— start Data —

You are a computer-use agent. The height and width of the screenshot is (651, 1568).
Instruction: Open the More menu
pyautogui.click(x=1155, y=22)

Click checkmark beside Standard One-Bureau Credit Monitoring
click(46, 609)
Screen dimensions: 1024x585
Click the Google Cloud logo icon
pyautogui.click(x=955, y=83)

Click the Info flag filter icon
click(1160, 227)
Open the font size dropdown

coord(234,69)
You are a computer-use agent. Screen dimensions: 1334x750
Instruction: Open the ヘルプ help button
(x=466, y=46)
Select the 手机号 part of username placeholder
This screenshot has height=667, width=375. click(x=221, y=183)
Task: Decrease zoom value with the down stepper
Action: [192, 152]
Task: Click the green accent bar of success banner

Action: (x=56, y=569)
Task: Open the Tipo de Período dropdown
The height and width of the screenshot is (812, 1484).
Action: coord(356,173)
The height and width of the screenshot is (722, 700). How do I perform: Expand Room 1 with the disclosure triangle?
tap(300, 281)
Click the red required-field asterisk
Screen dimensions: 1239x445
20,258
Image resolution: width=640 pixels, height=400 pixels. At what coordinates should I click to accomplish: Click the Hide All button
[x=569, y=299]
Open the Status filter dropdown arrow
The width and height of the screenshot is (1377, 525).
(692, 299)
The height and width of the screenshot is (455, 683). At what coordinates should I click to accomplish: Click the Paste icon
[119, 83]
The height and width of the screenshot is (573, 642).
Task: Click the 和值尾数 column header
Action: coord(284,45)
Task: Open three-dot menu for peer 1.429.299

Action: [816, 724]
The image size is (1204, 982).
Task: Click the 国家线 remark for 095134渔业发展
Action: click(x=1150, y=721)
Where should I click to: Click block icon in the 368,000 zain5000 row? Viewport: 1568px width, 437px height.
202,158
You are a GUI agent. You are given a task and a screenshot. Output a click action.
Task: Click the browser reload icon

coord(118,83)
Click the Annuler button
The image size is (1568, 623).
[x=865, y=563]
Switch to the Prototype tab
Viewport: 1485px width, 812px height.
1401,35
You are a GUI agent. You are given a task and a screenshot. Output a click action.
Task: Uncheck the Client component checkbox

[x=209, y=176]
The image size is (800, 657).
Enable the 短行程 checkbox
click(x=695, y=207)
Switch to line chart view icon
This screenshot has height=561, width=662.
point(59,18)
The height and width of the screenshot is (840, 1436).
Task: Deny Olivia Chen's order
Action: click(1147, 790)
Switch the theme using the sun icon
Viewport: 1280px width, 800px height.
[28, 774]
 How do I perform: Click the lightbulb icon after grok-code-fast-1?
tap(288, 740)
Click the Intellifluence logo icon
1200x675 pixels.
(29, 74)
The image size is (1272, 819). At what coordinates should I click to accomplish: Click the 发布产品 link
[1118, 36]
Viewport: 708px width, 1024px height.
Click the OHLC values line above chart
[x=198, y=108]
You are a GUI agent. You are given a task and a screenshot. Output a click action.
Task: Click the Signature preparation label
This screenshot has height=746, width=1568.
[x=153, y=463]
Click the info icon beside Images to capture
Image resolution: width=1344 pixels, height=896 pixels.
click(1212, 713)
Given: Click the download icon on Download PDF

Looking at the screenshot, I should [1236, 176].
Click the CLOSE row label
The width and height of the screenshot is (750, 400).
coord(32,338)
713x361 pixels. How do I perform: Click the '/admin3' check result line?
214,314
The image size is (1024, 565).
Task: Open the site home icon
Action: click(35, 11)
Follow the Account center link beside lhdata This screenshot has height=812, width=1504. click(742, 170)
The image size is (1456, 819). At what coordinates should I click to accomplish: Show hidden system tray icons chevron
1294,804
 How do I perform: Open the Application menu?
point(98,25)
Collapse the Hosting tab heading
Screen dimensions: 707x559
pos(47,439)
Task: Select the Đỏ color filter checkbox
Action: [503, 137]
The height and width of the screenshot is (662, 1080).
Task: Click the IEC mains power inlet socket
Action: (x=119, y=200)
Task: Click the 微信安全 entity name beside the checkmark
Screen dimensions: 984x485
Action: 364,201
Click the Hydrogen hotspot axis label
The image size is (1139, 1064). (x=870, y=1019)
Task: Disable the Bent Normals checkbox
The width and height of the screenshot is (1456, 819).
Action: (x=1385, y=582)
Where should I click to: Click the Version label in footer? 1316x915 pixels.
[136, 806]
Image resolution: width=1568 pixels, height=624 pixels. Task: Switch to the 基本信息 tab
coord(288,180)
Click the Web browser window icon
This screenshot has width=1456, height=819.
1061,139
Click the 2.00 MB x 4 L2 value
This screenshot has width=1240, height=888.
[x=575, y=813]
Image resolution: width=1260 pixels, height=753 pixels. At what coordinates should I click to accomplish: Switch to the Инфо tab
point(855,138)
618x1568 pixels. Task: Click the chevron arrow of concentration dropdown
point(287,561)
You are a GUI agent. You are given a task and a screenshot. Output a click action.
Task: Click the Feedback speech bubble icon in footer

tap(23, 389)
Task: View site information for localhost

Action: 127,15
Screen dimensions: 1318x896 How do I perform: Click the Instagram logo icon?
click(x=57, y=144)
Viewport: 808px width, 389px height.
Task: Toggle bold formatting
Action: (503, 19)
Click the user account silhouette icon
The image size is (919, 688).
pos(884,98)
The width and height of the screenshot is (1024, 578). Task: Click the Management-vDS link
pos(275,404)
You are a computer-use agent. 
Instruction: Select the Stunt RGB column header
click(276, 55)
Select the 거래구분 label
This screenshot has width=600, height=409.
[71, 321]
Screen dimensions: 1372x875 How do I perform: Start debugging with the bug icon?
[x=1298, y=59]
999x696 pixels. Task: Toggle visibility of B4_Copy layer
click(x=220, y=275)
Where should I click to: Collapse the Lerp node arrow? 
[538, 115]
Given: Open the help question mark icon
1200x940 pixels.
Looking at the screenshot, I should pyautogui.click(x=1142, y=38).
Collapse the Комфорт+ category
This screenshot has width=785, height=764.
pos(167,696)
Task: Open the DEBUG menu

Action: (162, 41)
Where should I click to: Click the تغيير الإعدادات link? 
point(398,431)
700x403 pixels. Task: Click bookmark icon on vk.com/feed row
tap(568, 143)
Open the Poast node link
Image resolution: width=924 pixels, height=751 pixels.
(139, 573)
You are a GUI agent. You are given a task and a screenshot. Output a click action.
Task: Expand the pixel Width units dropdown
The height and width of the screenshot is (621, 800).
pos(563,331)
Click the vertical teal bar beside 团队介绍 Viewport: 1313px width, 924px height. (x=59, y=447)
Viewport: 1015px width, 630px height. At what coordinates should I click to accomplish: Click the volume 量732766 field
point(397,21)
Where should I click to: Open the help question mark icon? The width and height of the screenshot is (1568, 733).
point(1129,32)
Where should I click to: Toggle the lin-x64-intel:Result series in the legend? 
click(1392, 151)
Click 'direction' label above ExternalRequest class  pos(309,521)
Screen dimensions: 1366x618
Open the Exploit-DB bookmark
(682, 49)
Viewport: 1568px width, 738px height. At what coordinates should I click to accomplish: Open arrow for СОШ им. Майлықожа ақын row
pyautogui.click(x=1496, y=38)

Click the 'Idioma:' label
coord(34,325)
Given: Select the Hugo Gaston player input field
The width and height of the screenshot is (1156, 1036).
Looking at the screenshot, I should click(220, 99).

— end Data —

Exercise
Could you lay out each line of the rows above as a JSON list of strings, one string per line, and leave out the blank lines?

Task response
[
  "You are a computer-use agent. The height and width of the screenshot is (651, 1568).",
  "Instruction: Open the More menu",
  "pyautogui.click(x=1155, y=22)",
  "Click checkmark beside Standard One-Bureau Credit Monitoring",
  "click(46, 609)",
  "Screen dimensions: 1024x585",
  "Click the Google Cloud logo icon",
  "pyautogui.click(x=955, y=83)",
  "Click the Info flag filter icon",
  "click(1160, 227)",
  "Open the font size dropdown",
  "coord(234,69)",
  "You are a computer-use agent. Screen dimensions: 1334x750",
  "Instruction: Open the ヘルプ help button",
  "(x=466, y=46)",
  "Select the 手机号 part of username placeholder",
  "This screenshot has height=667, width=375. click(x=221, y=183)",
  "Task: Decrease zoom value with the down stepper",
  "Action: [192, 152]",
  "Task: Click the green accent bar of success banner",
  "Action: (x=56, y=569)",
  "Task: Open the Tipo de Período dropdown",
  "The height and width of the screenshot is (812, 1484).",
  "Action: coord(356,173)",
  "The height and width of the screenshot is (722, 700). How do I perform: Expand Room 1 with the disclosure triangle?",
  "tap(300, 281)",
  "Click the red required-field asterisk",
  "Screen dimensions: 1239x445",
  "20,258",
  "Image resolution: width=640 pixels, height=400 pixels. At what coordinates should I click to accomplish: Click the Hide All button",
  "[x=569, y=299]",
  "Open the Status filter dropdown arrow",
  "The width and height of the screenshot is (1377, 525).",
  "(692, 299)",
  "The height and width of the screenshot is (455, 683). At what coordinates should I click to accomplish: Click the Paste icon",
  "[119, 83]",
  "The height and width of the screenshot is (573, 642).",
  "Task: Click the 和值尾数 column header",
  "Action: coord(284,45)",
  "Task: Open three-dot menu for peer 1.429.299",
  "Action: [816, 724]",
  "The image size is (1204, 982).",
  "Task: Click the 国家线 remark for 095134渔业发展",
  "Action: click(x=1150, y=721)",
  "Where should I click to: Click block icon in the 368,000 zain5000 row? Viewport: 1568px width, 437px height.",
  "202,158",
  "You are a GUI agent. You are given a task and a screenshot. Output a click action.",
  "Task: Click the browser reload icon",
  "coord(118,83)",
  "Click the Annuler button",
  "The image size is (1568, 623).",
  "[x=865, y=563]",
  "Switch to the Prototype tab",
  "Viewport: 1485px width, 812px height.",
  "1401,35",
  "You are a GUI agent. You are given a task and a screenshot. Output a click action.",
  "Task: Uncheck the Client component checkbox",
  "[x=209, y=176]",
  "The image size is (800, 657).",
  "Enable the 短行程 checkbox",
  "click(x=695, y=207)",
  "Switch to line chart view icon",
  "This screenshot has height=561, width=662.",
  "point(59,18)",
  "The height and width of the screenshot is (840, 1436).",
  "Task: Deny Olivia Chen's order",
  "Action: click(1147, 790)",
  "Switch the theme using the sun icon",
  "Viewport: 1280px width, 800px height.",
  "[28, 774]",
  " How do I perform: Click the lightbulb icon after grok-code-fast-1?",
  "tap(288, 740)",
  "Click the Intellifluence logo icon",
  "1200x675 pixels.",
  "(29, 74)",
  "The image size is (1272, 819). At what coordinates should I click to accomplish: Click the 发布产品 link",
  "[1118, 36]",
  "Viewport: 708px width, 1024px height.",
  "Click the OHLC values line above chart",
  "[x=198, y=108]",
  "You are a GUI agent. You are given a task and a screenshot. Output a click action.",
  "Task: Click the Signature preparation label",
  "This screenshot has height=746, width=1568.",
  "[x=153, y=463]",
  "Click the info icon beside Images to capture",
  "Image resolution: width=1344 pixels, height=896 pixels.",
  "click(1212, 713)",
  "Given: Click the download icon on Download PDF",
  "Looking at the screenshot, I should [1236, 176].",
  "Click the CLOSE row label",
  "The width and height of the screenshot is (750, 400).",
  "coord(32,338)",
  "713x361 pixels. How do I perform: Click the '/admin3' check result line?",
  "214,314",
  "The image size is (1024, 565).",
  "Task: Open the site home icon",
  "Action: click(35, 11)",
  "Follow the Account center link beside lhdata This screenshot has height=812, width=1504. click(742, 170)",
  "The image size is (1456, 819). At what coordinates should I click to accomplish: Show hidden system tray icons chevron",
  "1294,804",
  " How do I perform: Open the Application menu?",
  "point(98,25)",
  "Collapse the Hosting tab heading",
  "Screen dimensions: 707x559",
  "pos(47,439)",
  "Task: Select the Đỏ color filter checkbox",
  "Action: [503, 137]",
  "The height and width of the screenshot is (662, 1080).",
  "Task: Click the IEC mains power inlet socket",
  "Action: (x=119, y=200)",
  "Task: Click the 微信安全 entity name beside the checkmark",
  "Screen dimensions: 984x485",
  "Action: 364,201",
  "Click the Hydrogen hotspot axis label",
  "The image size is (1139, 1064). (x=870, y=1019)",
  "Task: Disable the Bent Normals checkbox",
  "The width and height of the screenshot is (1456, 819).",
  "Action: (x=1385, y=582)",
  "Where should I click to: Click the Version label in footer? 1316x915 pixels.",
  "[136, 806]",
  "Image resolution: width=1568 pixels, height=624 pixels. Task: Switch to the 基本信息 tab",
  "coord(288,180)",
  "Click the Web browser window icon",
  "This screenshot has width=1456, height=819.",
  "1061,139",
  "Click the 2.00 MB x 4 L2 value",
  "This screenshot has width=1240, height=888.",
  "[x=575, y=813]",
  "Image resolution: width=1260 pixels, height=753 pixels. At what coordinates should I click to accomplish: Switch to the Инфо tab",
  "point(855,138)",
  "618x1568 pixels. Task: Click the chevron arrow of concentration dropdown",
  "point(287,561)",
  "You are a GUI agent. You are given a task and a screenshot. Output a click action.",
  "Task: Click the Feedback speech bubble icon in footer",
  "tap(23, 389)",
  "Task: View site information for localhost",
  "Action: 127,15",
  "Screen dimensions: 1318x896 How do I perform: Click the Instagram logo icon?",
  "click(x=57, y=144)",
  "Viewport: 808px width, 389px height.",
  "Task: Toggle bold formatting",
  "Action: (503, 19)",
  "Click the user account silhouette icon",
  "The image size is (919, 688).",
  "pos(884,98)",
  "The width and height of the screenshot is (1024, 578). Task: Click the Management-vDS link",
  "pos(275,404)",
  "You are a computer-use agent. ",
  "Instruction: Select the Stunt RGB column header",
  "click(276, 55)",
  "Select the 거래구분 label",
  "This screenshot has width=600, height=409.",
  "[71, 321]",
  "Screen dimensions: 1372x875 How do I perform: Start debugging with the bug icon?",
  "[x=1298, y=59]",
  "999x696 pixels. Task: Toggle visibility of B4_Copy layer",
  "click(x=220, y=275)",
  "Where should I click to: Collapse the Lerp node arrow? ",
  "[538, 115]",
  "Given: Open the help question mark icon",
  "1200x940 pixels.",
  "Looking at the screenshot, I should pyautogui.click(x=1142, y=38).",
  "Collapse the Комфорт+ category",
  "This screenshot has width=785, height=764.",
  "pos(167,696)",
  "Task: Open the DEBUG menu",
  "Action: (162, 41)",
  "Where should I click to: Click the تغيير الإعدادات link? ",
  "point(398,431)",
  "700x403 pixels. Task: Click bookmark icon on vk.com/feed row",
  "tap(568, 143)",
  "Open the Poast node link",
  "Image resolution: width=924 pixels, height=751 pixels.",
  "(139, 573)",
  "You are a GUI agent. You are given a task and a screenshot. Output a click action.",
  "Task: Expand the pixel Width units dropdown",
  "The height and width of the screenshot is (621, 800).",
  "pos(563,331)",
  "Click the vertical teal bar beside 团队介绍 Viewport: 1313px width, 924px height. (x=59, y=447)",
  "Viewport: 1015px width, 630px height. At what coordinates should I click to accomplish: Click the volume 量732766 field",
  "point(397,21)",
  "Where should I click to: Open the help question mark icon? The width and height of the screenshot is (1568, 733).",
  "point(1129,32)",
  "Where should I click to: Toggle the lin-x64-intel:Result series in the legend? ",
  "click(1392, 151)",
  "Click 'direction' label above ExternalRequest class  pos(309,521)",
  "Screen dimensions: 1366x618",
  "Open the Exploit-DB bookmark",
  "(682, 49)",
  "Viewport: 1568px width, 738px height. At what coordinates should I click to accomplish: Open arrow for СОШ им. Майлықожа ақын row",
  "pyautogui.click(x=1496, y=38)",
  "Click the 'Idioma:' label",
  "coord(34,325)",
  "Given: Select the Hugo Gaston player input field",
  "The width and height of the screenshot is (1156, 1036).",
  "Looking at the screenshot, I should click(220, 99)."
]